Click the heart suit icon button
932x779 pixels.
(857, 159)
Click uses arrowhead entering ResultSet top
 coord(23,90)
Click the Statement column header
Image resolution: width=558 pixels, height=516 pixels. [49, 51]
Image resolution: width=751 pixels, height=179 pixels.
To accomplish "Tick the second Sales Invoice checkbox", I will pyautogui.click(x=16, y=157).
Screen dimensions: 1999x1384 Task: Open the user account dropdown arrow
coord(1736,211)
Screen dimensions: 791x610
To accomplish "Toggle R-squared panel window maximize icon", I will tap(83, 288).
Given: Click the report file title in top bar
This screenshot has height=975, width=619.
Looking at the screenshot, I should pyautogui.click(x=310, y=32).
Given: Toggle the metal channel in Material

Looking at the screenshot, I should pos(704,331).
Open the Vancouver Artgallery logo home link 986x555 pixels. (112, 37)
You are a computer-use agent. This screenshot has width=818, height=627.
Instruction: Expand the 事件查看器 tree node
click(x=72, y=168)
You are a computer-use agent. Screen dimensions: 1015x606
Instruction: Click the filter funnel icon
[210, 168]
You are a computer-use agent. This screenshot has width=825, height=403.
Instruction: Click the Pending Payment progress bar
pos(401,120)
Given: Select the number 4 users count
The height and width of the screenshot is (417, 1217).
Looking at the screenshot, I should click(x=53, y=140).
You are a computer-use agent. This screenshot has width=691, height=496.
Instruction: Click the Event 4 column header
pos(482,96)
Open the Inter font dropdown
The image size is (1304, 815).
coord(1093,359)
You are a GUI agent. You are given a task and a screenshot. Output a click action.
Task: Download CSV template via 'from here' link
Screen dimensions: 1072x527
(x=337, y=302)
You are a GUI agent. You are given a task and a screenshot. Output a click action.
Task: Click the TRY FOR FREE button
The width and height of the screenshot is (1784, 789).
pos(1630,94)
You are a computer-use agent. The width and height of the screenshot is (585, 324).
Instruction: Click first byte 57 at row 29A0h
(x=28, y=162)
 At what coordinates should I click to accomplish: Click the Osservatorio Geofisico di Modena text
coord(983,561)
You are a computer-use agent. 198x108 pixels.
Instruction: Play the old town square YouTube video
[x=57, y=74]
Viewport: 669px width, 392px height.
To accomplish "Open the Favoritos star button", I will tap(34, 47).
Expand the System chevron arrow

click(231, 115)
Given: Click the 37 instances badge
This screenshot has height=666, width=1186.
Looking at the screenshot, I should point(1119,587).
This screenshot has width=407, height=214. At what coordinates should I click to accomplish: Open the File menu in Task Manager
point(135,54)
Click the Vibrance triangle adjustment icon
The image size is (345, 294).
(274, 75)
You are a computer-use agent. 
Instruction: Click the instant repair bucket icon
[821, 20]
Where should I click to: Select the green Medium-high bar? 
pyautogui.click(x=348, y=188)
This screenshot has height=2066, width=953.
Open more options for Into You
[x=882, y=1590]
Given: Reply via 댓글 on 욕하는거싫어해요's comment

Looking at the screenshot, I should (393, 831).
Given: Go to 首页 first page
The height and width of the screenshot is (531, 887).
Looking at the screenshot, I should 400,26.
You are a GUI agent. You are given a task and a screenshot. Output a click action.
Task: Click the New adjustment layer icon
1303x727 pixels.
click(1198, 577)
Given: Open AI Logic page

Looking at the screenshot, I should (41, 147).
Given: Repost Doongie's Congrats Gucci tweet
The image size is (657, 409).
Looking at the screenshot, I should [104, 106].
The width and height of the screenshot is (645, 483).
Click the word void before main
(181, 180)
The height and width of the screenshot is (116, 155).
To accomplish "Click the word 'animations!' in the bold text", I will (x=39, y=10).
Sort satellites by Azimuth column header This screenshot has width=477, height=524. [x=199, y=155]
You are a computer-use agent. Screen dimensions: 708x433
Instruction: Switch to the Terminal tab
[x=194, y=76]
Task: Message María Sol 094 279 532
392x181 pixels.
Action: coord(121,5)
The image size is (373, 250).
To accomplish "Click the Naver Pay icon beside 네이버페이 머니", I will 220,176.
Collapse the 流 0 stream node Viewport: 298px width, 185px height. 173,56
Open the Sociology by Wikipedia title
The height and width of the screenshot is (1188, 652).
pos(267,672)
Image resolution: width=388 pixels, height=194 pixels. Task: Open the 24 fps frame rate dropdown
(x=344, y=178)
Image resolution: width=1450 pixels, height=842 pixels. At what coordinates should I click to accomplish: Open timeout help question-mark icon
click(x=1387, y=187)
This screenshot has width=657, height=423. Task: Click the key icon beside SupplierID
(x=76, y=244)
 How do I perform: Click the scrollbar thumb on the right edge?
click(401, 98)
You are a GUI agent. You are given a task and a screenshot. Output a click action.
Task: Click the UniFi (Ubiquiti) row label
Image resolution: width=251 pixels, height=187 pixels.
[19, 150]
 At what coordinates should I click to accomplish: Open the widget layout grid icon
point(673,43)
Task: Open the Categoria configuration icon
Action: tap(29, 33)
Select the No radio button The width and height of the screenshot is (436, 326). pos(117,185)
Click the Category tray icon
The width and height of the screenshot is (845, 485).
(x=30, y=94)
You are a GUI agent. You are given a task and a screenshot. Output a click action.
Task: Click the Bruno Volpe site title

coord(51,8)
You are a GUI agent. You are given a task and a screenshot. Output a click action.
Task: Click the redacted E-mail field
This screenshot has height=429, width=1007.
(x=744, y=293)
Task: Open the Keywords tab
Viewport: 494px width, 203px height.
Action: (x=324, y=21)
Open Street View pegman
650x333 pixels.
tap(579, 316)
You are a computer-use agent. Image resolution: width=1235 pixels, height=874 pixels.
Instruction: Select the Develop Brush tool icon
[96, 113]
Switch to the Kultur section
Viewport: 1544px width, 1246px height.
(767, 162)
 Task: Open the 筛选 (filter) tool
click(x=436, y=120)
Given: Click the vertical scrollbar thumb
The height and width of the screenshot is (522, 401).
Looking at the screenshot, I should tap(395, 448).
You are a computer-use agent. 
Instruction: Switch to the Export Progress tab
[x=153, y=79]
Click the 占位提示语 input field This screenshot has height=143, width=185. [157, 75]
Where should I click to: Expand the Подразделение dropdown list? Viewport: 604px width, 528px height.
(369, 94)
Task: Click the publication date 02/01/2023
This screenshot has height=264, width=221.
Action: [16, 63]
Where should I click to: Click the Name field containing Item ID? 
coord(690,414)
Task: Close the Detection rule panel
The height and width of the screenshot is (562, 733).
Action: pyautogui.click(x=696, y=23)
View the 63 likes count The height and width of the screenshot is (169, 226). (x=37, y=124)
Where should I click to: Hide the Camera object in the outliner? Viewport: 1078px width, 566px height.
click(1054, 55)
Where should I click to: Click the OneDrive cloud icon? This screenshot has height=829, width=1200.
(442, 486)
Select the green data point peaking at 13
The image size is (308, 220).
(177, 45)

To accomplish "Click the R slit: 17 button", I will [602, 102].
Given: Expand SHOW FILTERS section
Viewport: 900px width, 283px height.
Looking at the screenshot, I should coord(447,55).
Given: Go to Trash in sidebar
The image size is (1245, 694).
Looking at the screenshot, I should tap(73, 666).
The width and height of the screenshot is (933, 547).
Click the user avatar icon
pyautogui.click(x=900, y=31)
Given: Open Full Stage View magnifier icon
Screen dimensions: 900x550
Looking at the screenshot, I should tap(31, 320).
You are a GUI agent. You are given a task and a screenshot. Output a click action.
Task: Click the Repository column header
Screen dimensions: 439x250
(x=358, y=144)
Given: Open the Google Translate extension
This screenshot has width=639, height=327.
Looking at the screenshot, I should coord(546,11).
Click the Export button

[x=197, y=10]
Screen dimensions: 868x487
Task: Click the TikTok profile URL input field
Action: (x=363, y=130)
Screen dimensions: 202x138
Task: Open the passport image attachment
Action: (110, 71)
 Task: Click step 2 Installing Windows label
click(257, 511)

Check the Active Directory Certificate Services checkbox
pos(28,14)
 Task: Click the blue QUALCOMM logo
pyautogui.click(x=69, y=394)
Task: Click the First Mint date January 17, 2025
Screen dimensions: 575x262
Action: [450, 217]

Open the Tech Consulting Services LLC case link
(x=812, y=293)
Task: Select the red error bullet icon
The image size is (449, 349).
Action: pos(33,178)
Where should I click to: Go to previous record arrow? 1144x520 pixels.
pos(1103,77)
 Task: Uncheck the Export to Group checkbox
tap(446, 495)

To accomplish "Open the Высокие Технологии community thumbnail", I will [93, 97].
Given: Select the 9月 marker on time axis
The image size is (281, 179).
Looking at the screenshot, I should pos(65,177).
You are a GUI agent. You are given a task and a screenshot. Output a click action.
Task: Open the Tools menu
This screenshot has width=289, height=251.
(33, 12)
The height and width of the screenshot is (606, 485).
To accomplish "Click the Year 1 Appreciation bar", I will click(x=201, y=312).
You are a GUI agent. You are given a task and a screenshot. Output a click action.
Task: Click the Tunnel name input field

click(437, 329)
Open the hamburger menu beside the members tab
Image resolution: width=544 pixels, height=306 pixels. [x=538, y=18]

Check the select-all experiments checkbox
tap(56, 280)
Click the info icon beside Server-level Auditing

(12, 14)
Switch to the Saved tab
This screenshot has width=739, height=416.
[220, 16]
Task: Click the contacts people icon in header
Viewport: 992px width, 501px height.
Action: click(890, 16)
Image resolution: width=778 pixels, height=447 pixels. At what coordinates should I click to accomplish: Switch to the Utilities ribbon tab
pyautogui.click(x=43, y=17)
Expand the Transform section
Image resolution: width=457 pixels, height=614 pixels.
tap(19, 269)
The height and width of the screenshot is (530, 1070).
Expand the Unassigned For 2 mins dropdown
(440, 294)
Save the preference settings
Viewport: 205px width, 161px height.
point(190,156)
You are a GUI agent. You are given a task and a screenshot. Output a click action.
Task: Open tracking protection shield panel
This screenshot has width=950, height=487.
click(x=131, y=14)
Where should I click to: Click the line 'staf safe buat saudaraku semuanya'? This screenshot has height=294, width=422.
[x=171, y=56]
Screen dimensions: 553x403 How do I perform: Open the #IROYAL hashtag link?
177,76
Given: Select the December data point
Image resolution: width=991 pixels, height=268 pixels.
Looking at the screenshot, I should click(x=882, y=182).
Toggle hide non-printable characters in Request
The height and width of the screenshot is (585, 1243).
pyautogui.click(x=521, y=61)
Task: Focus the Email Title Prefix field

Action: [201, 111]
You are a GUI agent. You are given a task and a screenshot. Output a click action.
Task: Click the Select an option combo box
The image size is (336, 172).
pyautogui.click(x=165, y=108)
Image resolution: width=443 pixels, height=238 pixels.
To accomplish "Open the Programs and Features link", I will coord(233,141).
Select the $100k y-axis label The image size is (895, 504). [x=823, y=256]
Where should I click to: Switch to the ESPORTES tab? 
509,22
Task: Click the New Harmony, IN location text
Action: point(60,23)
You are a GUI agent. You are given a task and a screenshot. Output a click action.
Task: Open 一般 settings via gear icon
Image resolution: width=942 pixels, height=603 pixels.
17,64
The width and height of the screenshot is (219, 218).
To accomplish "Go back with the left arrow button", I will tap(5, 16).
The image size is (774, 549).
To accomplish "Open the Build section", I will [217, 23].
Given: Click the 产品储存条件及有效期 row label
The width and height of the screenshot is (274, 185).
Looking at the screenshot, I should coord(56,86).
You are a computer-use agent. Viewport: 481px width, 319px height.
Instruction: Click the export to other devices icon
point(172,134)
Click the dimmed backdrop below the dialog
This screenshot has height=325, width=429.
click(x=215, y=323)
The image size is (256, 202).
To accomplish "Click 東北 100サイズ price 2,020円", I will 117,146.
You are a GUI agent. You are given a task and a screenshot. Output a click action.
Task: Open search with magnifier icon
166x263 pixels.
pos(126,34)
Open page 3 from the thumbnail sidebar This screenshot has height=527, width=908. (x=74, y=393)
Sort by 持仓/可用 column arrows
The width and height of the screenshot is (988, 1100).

Directive:
Render the lines above as a Markdown table with the columns No. and Text. Start at the line containing "Where should I click to: Click the OneDrive" and continue through the line containing "Looking at the screenshot, I should tap(73, 666).". Skip blank lines.

The completed task:
| No. | Text |
|---|---|
| 1 | Where should I click to: Click the OneDrive cloud icon? This screenshot has height=829, width=1200. |
| 2 | (442, 486) |
| 3 | Select the green data point peaking at 13 |
| 4 | The image size is (308, 220). |
| 5 | (177, 45) |
| 6 | To accomplish "Click the R slit: 17 button", I will [602, 102]. |
| 7 | Given: Expand SHOW FILTERS section |
| 8 | Viewport: 900px width, 283px height. |
| 9 | Looking at the screenshot, I should coord(447,55). |
| 10 | Given: Go to Trash in sidebar |
| 11 | The image size is (1245, 694). |
| 12 | Looking at the screenshot, I should tap(73, 666). |